§ **TASK DESCRIPTION**
Locate the line that contains "[Facebook] (1442, 131)" in the entries below, then repeat it and every following line through the line that contains "Impressum (995, 2222)", exactly, and no others.

Stored data entries:
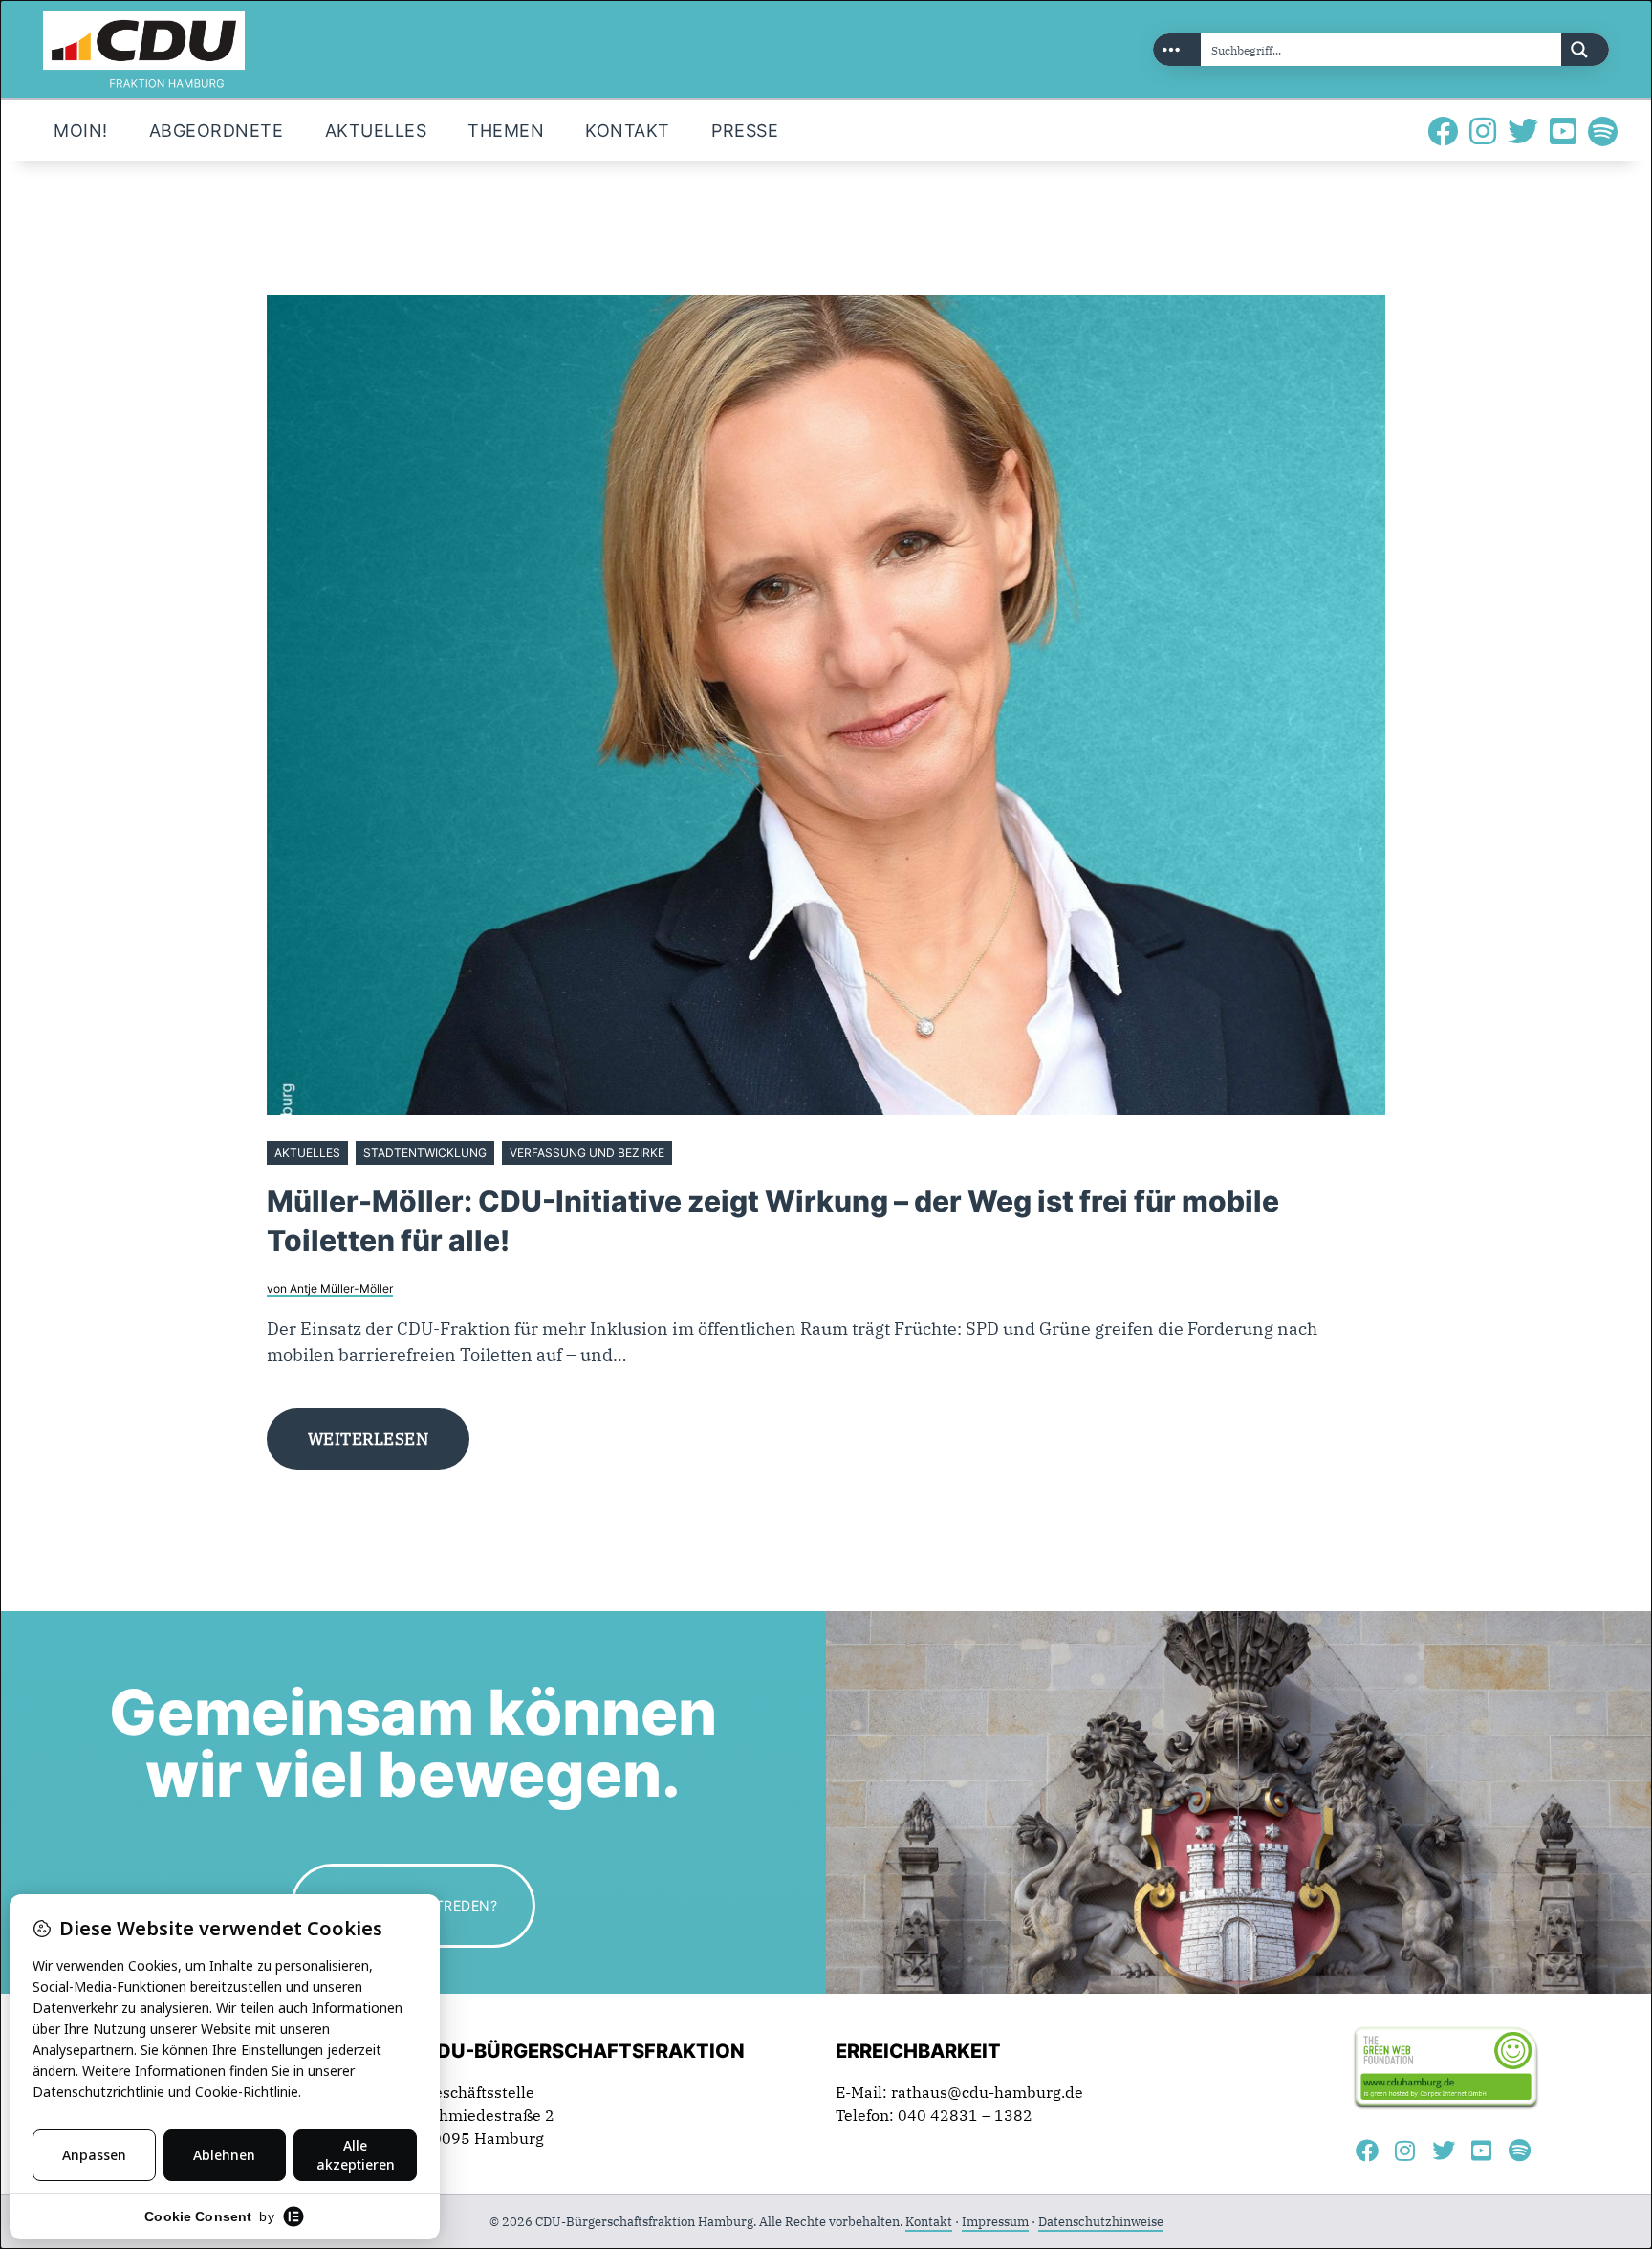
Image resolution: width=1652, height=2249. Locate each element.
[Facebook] (1442, 131)
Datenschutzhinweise (1100, 2222)
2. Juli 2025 (710, 1153)
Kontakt (928, 2222)
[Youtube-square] (1563, 131)
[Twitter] (1523, 131)
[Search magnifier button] (1585, 49)
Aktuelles (307, 1153)
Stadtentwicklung (425, 1153)
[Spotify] (1603, 131)
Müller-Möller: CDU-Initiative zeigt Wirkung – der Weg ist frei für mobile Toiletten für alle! (773, 1220)
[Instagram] (1482, 131)
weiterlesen (368, 1439)
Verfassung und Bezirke (587, 1153)
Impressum (995, 2222)
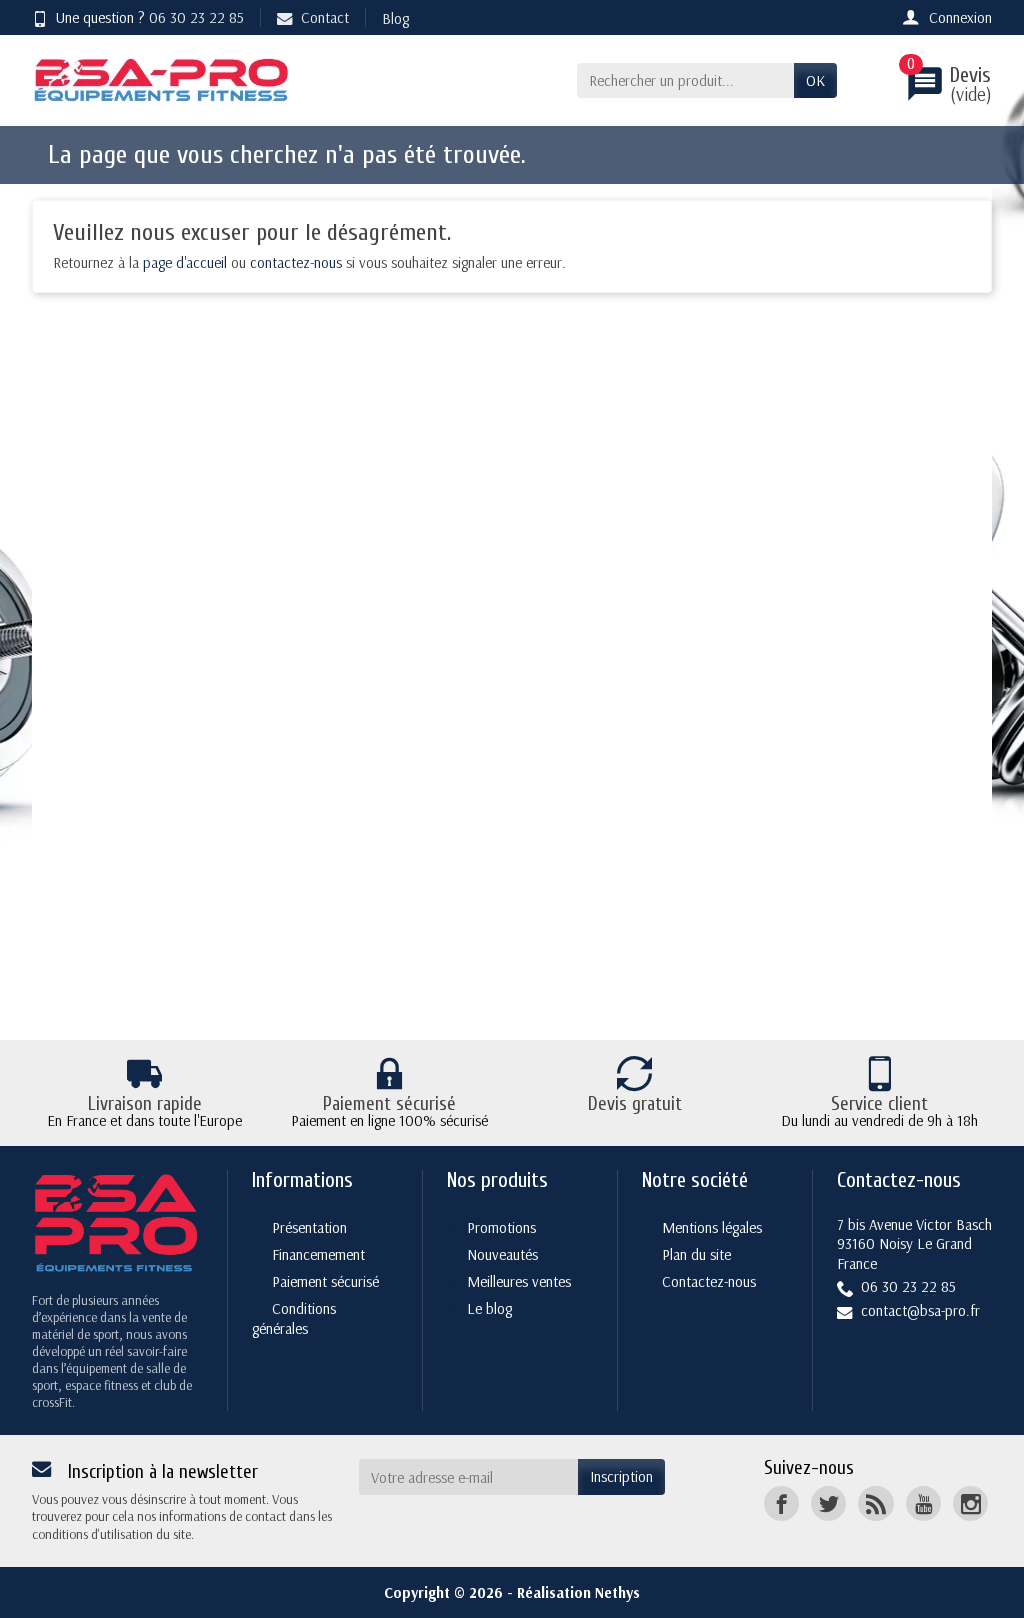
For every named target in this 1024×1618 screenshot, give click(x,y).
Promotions (501, 1227)
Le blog (489, 1308)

§ **SOLUTION TO THIS PROBLEM**
[Facebook] (1442, 131)
Datenschutzhinweise (1100, 2222)
2. Juli 2025 (710, 1153)
Kontakt (928, 2222)
[Youtube-square] (1563, 131)
[Twitter] (1523, 131)
[Search magnifier button] (1585, 49)
Aktuelles (307, 1153)
Stadtentwicklung (425, 1153)
[Spotify] (1603, 131)
Müller-Möller: CDU-Initiative zeigt Wirkung – der Weg ist frei für mobile Toiletten für alle! (773, 1220)
[Instagram] (1482, 131)
weiterlesen (368, 1439)
Verfassung und Bezirke (587, 1153)
Impressum (995, 2222)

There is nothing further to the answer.